**** DATASET EXCERPTS
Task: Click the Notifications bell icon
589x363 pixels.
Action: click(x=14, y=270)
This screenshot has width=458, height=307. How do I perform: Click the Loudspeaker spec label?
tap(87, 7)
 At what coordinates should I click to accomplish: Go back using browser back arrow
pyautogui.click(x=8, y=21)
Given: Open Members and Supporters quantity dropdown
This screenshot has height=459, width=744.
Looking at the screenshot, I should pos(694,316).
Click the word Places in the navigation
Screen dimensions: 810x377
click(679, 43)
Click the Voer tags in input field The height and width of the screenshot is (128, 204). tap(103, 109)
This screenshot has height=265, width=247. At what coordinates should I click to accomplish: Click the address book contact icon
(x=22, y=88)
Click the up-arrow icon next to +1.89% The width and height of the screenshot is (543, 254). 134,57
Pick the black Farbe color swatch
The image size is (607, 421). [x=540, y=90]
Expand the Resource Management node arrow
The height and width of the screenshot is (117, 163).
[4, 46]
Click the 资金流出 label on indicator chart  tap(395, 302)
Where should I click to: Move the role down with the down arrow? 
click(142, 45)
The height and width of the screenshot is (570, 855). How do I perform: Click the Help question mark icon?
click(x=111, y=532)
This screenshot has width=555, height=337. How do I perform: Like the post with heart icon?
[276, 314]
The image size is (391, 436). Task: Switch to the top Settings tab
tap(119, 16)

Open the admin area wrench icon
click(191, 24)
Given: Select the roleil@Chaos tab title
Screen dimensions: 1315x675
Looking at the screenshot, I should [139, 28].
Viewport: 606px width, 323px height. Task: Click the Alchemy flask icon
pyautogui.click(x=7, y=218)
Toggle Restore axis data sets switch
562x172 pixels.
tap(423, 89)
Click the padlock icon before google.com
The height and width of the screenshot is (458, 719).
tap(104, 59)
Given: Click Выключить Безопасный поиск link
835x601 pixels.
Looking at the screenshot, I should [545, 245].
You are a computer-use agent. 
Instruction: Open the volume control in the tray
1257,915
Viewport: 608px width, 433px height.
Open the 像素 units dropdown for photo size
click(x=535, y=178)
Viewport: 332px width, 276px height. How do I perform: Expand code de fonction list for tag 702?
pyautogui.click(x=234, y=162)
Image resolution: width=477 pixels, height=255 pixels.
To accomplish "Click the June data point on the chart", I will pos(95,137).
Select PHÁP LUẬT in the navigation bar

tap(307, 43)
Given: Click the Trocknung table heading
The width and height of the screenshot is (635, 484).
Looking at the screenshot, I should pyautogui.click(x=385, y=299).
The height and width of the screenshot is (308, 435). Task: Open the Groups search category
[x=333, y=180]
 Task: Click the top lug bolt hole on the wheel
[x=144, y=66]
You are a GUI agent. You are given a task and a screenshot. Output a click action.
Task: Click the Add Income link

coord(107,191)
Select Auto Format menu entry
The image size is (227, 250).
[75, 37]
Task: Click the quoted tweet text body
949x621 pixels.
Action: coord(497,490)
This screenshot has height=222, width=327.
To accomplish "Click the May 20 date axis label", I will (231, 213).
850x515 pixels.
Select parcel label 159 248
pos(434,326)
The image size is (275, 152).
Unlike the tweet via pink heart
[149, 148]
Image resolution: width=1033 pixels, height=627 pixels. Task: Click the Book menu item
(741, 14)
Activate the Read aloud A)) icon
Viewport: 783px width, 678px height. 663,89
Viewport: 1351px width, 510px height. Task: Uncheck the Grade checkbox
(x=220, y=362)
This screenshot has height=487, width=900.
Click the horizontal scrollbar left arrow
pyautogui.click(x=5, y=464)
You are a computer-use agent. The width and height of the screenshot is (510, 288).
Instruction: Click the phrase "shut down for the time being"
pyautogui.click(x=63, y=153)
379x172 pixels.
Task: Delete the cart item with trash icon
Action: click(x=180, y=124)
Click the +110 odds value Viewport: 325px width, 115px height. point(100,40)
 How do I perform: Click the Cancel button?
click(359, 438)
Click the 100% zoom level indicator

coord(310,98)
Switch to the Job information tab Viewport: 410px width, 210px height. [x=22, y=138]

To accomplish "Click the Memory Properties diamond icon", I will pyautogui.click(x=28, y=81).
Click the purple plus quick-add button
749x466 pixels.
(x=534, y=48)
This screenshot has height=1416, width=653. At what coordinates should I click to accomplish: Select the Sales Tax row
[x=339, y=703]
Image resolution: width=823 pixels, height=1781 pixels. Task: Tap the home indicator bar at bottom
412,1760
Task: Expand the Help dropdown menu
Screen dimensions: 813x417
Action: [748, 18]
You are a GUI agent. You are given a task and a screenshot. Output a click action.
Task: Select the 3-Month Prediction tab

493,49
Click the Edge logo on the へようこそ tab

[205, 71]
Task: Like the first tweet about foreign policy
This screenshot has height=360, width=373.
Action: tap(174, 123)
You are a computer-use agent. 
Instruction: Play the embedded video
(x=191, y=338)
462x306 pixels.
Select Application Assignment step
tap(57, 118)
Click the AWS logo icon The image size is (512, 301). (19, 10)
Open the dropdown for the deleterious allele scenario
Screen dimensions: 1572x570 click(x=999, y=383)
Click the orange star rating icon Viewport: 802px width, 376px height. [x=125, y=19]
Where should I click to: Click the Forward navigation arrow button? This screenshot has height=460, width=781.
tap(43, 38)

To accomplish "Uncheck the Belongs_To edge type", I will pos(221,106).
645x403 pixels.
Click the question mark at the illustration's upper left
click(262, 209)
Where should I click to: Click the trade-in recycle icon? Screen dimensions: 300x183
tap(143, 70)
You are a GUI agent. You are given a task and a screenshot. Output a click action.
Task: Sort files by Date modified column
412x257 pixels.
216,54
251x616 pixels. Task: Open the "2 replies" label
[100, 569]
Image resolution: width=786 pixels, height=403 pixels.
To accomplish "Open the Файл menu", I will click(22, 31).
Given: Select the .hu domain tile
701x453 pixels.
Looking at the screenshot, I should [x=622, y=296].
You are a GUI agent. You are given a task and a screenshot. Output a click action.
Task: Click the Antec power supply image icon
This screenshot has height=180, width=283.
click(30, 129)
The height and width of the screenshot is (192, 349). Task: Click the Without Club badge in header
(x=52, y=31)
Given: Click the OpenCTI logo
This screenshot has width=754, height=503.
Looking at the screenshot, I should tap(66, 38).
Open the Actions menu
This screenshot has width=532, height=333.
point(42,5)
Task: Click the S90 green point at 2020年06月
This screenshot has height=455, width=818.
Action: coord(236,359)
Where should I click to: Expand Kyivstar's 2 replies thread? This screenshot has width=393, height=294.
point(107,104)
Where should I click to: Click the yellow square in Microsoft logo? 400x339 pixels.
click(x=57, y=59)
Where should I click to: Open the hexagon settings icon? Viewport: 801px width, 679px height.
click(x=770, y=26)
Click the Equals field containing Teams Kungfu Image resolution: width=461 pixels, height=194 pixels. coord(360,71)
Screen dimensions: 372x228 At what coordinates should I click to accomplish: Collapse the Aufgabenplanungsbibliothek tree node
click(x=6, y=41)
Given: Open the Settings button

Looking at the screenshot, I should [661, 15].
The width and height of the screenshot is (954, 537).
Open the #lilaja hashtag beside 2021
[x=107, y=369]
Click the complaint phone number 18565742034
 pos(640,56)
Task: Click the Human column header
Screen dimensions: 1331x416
********
**WORK INSTRUCTION:** Each line in the data above either holds "column" or does not. State how many do, as a bare number.

**RESULT OF THE TASK:** 2